I increased the ingredients of this pie by a half, as Mrs. Hall must have had a rather small pie plate -- it made a thin pie, I must admit -- or just as likely she knew that meringue is best on the day it's made, so her version made enough pie for her family's dessert that evening with nothing left. You can certainly leave off the meringue, and make something resembling a pecan pie. Today I used Martha Stewart's pâte sucrée (the double-crust version in the book), and so I had two extra egg whites, and added them to the meringue -- it makes a rather more enthusiastic pie meringue than I usually do, but it's for a birthday dinner, so that's all right!
Orange-Walnut Pie
3 eggs, at room temperature
3/4 cup plus 2 tablespoons sugar, divided use
1 1/2 tablespoons lemon juice
1 large orange
1 1/2 cups walnuts, minced or broken into pieces
1 pie crust, unbaked
Preheat the oven to 375° F.
Grate the zest from the orange, and squeeze the juice.

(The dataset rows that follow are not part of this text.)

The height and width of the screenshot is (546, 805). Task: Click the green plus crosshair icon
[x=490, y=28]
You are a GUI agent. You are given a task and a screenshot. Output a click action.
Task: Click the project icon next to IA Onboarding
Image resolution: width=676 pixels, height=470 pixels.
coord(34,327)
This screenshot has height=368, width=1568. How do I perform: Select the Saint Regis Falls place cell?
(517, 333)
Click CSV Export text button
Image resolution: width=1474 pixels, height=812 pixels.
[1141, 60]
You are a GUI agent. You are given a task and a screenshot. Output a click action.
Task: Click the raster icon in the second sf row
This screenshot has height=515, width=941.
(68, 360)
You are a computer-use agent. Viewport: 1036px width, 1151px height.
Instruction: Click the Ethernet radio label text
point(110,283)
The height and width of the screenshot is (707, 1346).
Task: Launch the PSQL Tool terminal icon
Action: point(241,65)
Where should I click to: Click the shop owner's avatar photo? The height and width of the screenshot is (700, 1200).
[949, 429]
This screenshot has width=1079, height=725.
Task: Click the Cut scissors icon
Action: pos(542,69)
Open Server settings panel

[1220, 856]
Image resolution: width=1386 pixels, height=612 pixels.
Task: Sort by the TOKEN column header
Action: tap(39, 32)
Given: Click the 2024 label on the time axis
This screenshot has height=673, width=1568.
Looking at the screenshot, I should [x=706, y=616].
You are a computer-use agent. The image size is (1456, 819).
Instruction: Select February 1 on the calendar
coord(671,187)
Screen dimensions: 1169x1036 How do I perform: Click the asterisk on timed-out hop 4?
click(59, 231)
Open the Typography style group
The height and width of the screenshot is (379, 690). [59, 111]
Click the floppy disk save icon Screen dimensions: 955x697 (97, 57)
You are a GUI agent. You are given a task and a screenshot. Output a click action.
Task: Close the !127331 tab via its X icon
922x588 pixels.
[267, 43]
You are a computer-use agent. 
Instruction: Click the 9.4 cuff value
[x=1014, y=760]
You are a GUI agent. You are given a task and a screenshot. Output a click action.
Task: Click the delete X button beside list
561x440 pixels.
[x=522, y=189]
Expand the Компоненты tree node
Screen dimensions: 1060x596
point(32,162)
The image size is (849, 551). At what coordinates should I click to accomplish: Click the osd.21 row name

Cream the egg yolks and 3/4 cup sugar in a small saucepan by whisking until the mixture is smooth and pale yellow in color. Add the lemon juice, orange juice, and zest, and whisk until smooth. Add the walnuts and cook over medium heat until the mixture thickens, about 10 minutes.
Pour the walnut mixture into the prepared pie crust. Bake for about 30 minutes. Remove the pie from the oven temporarily.
Beat the egg whites until stiff, adding 2 tablespoons of sugar near the end. Spread the egg whites over the walnut filling, and return the pie to the oven until the meringue browns, about 8 minutes.
Makes 1 pie. Active work time, about 20 minutes; total preparation time, 1 hour.